▸ **本文抜粋**:
☆ ☆ ☆
だけど同時に、悲しい事実なんじゃないかとも思う。

きっかけは、先日とある飲み会に参加したこと。ひさしぶりに、「ノリがいい」という名の押し付けと決めつけの嵐に出会った。

その場にいたのは、総勢15名ほど。
男女は半々くらいで、年代は高校生から60代くらいまでさまざまな人が集まっていた。

「ノリがいい」人たちは、声を荒らげるでもなく、周りの人に話題を振りながら、積極的に明るく楽しげにおしゃべりをしていた。

本人たちも、意識的に誰かに悪意をぶつけているわけじゃない。
ヘイトとも言えない。
だけど、その人たちの言葉が耳に入るたび、ざらっとした違和感と真顔になってしまう圧迫感があった。

その場そのときは、「苦手な感じの飲み会っぽい飲み会だ…」と思ったくらいだったけれど、あとから振り返ってみると、あれは紛れもなく「無自覚な差別」にあふれていた。

そしてそれが溢れ出ていることに、私はひんやりと傷ついていたのだ。

誰もが、いい年になったら結婚するという前提が置かれていること。
(結婚しない選択肢だってあるし、そもそも同性のパートナーであれば、今の日本の制度的に結婚という選択肢をあげづらいということだってある)

その結婚相手は異性であるはず、ということ。
(同性のパートナーがいる可能性は、一抹も考慮されない)

女性を性搾取の対象として、笑いをとる空気。
(なにも面白くない)

こんなのは、ただの一例に過ぎない。ある組織や制度、人々を一括りにラベリングして、「こうだよね」と言ってしまう場面は、その一つひとつを思い出せずにぼんやりとしてしまうくらい、たくさんあった。

そこにあるのは、無自覚の思い込み。

ここ数年、SNSで問題視されている誹謗中傷やヘイトなんかと比べると、どうにも見えづらいし、感じづらい。
なにかモヤモヤはあるものの、それがなんなのか言語化しづらい類のもの。

だけどそれらは、真綿で首を絞めるように、少しずつすこしずつ誰かを傷つけ蝕み、ころしていく。

社会はこんなものなんだ、という諦めを生む。
祝福されない存在なんだ、という悲しみを生む。
ときには、やり過ごすための嘘をつかせる。

飲み会が終わったあとに残ったのは、徒労感とお金と時間を無駄にしてしまったというみじめな気持ち。

なんで嫌な思いをしてまで、他の人がたくさん飲んでいた分を私が平等に払わなくちゃいけないんだろうという気分にまで、なってしまった。

そしてその矢印は、必然的に自分にも向いていく。

なんで飲み会に行くと言ってしまったのか。
なんで嫌な気分になったときに、それを伝えられなかったのか。
なんで、怒れなかったのか。

だけどそれと同時に、なんで傷つけられないために、自分が強くならなくちゃいけないんだという気持ちにもなる。
なぜ傷ついている側が、一方的に声を上げないとと、いつも頑張らなくちゃいけないんだという憤りも湧いてくる。

これは人からの受け売りだけど、声が大きい方や強い方ばかりが平然と生きていられる社会ではなく、「弱いままでいい」世界であってほしいと思う。
☆ ☆ ☆
▸ **データセット内容**:
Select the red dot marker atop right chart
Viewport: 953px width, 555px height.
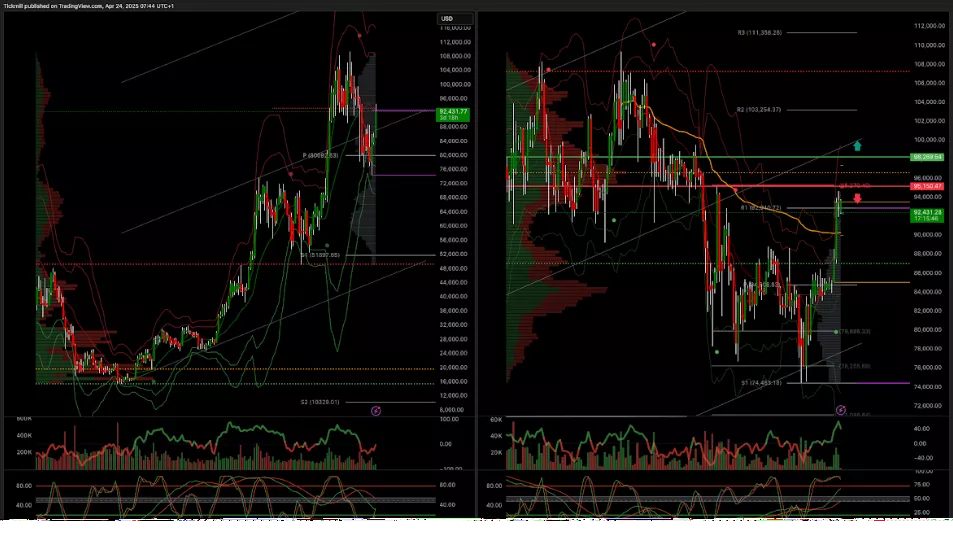[654, 44]
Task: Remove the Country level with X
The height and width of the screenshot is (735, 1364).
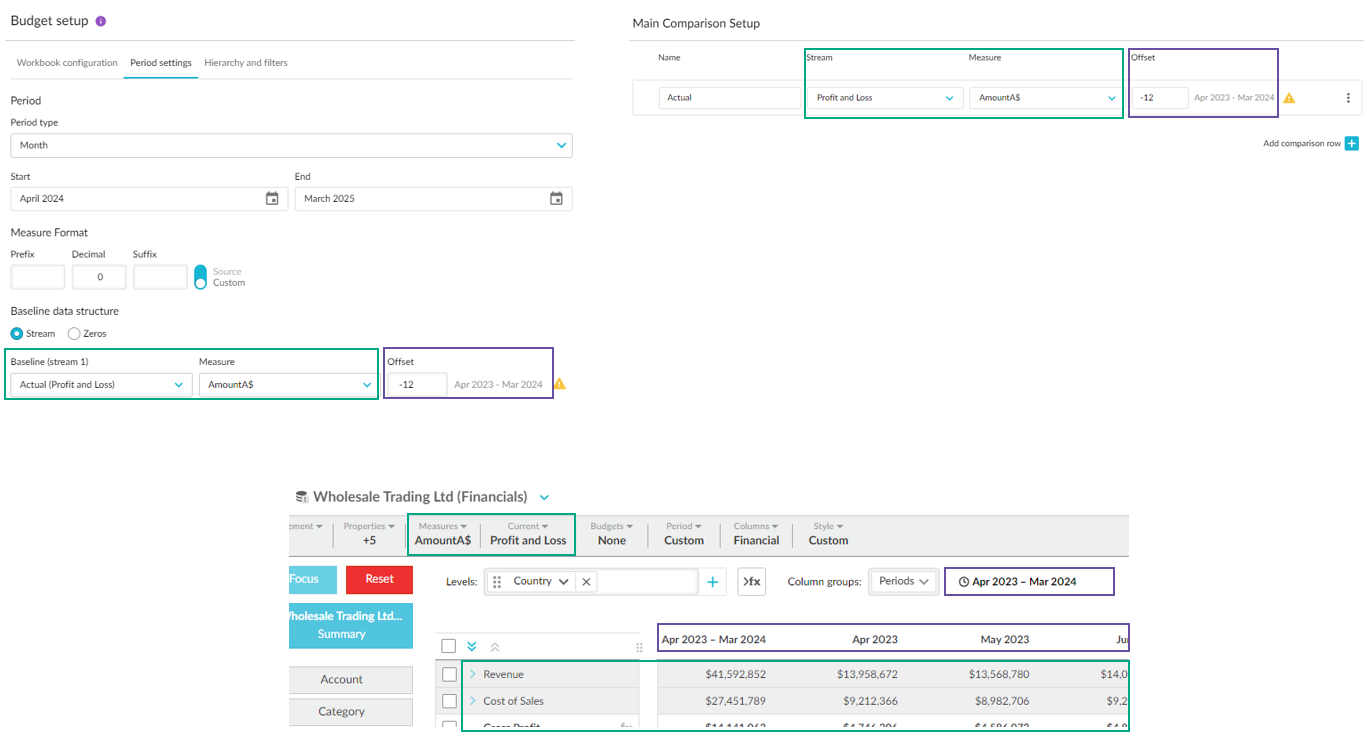Action: 586,582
☆ ☆ ☆
▸ **求められる作業**:
飲み会についての本文抜粋から、「男女は半々くらいで、年代は高校生から60代くらいまでさまざまな人が集まっていた。」に始まり「誰もが、いい年になったら結婚するという前提が置かれていること。」で終わる部分（両端を含む）を書き写し、その中の「圧迫感」を「息苦しさ」に変えてください。

▸ **作業の解答**:
男女は半々くらいで、年代は高校生から60代くらいまでさまざまな人が集まっていた。

「ノリがいい」人たちは、声を荒らげるでもなく、周りの人に話題を振りながら、積極的に明るく楽しげにおしゃべりをしていた。

本人たちも、意識的に誰かに悪意をぶつけているわけじゃない。
ヘイトとも言えない。
だけど、その人たちの言葉が耳に入るたび、ざらっとした違和感と真顔になってしまう息苦しさがあった。

その場そのときは、「苦手な感じの飲み会っぽい飲み会だ…」と思ったくらいだったけれど、あとから振り返ってみると、あれは紛れもなく「無自覚な差別」にあふれていた。

そしてそれが溢れ出ていることに、私はひんやりと傷ついていたのだ。

誰もが、いい年になったら結婚するという前提が置かれていること。